@gloomyandy said in Modbus Spindle Control:
@dc42 I had a quick look at the linuxCNC HAL code for the VFD that the user over on discord was using. That looks like it uses the same crc16 and seed as modbus but has a different payload. I get the impression from a quick scan of the linuxCNC stuff that this is fairly common, devices which claim to be "modbus" use the modbus signal timing. framing and crc but do not use the modbus register/coil model and associated commands. But I'm certainly no expert on this.
This is my understanding as well. Theres at least a couple quite common Chinese VFD's which advertise Modbus support but don't follow the modbus-rtu data format - the Huanyang one encountered on Discord seems to be the most common though.
For my own understanding of the RRF codebase, I spent a bit of time looking at how custom spindle control might be implemented using DoFileMacro
.
It seems like adjusting spindle state and rpm would probably need to move to some type of reconciliation based system - where direct calls to spindle->SetRpm()
and spindle->SetState()
would store values that would then be applied later while spinning a GCodeBuffer
.
Applying the settings could be simply setting pin output states for a standard spindle config, like what happens now, or calling DoFileMacro
to execute a user-provided control system.

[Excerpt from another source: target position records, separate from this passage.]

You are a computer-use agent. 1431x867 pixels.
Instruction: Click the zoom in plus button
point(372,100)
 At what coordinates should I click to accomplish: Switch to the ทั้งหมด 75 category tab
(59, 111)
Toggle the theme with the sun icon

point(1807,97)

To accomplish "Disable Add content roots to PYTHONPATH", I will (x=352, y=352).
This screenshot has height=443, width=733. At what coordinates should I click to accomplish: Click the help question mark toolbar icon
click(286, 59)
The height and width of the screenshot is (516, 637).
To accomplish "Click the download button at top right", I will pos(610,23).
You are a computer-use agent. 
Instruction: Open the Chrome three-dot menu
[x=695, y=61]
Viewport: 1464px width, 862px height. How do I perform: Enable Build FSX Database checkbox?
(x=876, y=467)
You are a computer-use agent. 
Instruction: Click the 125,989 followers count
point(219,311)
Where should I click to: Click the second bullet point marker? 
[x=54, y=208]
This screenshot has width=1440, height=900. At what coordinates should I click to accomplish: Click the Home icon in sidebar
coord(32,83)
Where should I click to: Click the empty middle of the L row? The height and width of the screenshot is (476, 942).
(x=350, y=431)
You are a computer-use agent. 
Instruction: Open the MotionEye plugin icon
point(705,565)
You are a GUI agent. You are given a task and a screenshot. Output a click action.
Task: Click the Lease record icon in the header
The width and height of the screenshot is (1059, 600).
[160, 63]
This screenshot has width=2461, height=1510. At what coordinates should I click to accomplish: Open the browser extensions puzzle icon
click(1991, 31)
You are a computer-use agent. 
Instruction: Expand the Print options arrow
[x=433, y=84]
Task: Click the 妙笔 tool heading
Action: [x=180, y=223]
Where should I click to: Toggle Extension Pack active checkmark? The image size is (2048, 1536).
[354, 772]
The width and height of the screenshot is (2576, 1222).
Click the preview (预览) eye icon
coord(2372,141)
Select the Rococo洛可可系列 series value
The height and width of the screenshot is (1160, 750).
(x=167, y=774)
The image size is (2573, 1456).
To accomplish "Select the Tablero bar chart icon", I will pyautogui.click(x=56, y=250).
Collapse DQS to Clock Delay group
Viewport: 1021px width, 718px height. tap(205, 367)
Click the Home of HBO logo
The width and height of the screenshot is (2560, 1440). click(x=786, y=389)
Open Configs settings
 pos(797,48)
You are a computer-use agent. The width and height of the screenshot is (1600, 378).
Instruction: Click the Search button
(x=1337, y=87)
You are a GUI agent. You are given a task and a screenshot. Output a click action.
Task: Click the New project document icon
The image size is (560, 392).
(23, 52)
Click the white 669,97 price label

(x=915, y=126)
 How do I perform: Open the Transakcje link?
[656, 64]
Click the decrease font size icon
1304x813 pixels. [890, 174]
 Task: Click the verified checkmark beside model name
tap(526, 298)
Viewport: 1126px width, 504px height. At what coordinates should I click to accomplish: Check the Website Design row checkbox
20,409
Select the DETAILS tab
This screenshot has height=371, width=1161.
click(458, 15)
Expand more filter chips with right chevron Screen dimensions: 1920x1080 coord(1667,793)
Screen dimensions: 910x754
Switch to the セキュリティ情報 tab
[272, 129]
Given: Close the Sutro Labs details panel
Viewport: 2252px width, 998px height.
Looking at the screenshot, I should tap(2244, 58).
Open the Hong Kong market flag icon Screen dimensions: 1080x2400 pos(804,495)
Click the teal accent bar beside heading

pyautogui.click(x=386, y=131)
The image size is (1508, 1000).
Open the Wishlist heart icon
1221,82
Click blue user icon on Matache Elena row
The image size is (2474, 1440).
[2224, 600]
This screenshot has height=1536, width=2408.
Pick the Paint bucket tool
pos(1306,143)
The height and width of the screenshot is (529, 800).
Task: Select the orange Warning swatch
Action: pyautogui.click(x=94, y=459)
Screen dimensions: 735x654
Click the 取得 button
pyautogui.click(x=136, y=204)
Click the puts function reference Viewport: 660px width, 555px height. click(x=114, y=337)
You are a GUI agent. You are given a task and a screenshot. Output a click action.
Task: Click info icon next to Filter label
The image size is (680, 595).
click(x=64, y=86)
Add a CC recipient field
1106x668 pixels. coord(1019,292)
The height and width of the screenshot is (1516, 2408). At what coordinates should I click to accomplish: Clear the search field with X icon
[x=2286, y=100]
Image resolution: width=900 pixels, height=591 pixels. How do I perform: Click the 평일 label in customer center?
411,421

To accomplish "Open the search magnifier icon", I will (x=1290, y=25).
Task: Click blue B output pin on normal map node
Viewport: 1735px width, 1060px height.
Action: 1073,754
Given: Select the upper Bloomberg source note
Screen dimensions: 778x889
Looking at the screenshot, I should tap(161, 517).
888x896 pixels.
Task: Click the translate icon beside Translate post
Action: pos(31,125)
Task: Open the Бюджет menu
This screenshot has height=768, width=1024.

However - there's areas in the code where spindle control actions appear to be taken from outside any particular GCodeBuffer
(Tool::Activate()
for example, called from direct LCD requests). These would not map cleanly onto just switching into a spindle control state in the current GCodeBuffer
where the request was made.
My initial thought was to use the Daemon buffer for all spindle control, but a long-running daemon macro could impact spindle control, and vice-versa.
Does it make sense to run the spindle control actions in their own GCodeBuffer
instance and synchronise it with the other buffers?
For example - when File
buffer calls M3
to start the spindle, we change the pending spindle settings, notify that the spindle needs to be reconciled and then don't allow the File
channel to continue until the Spindle
buffer reports the settings have been applied?
Any thoughts on this appreciated, or if I'm missing any prior art that might indicate a smarter way to do this?
I'm going to be at SMRRF in a couple weekends so I'd be happy to chat about this in person if you're going to be there (David / Andy)?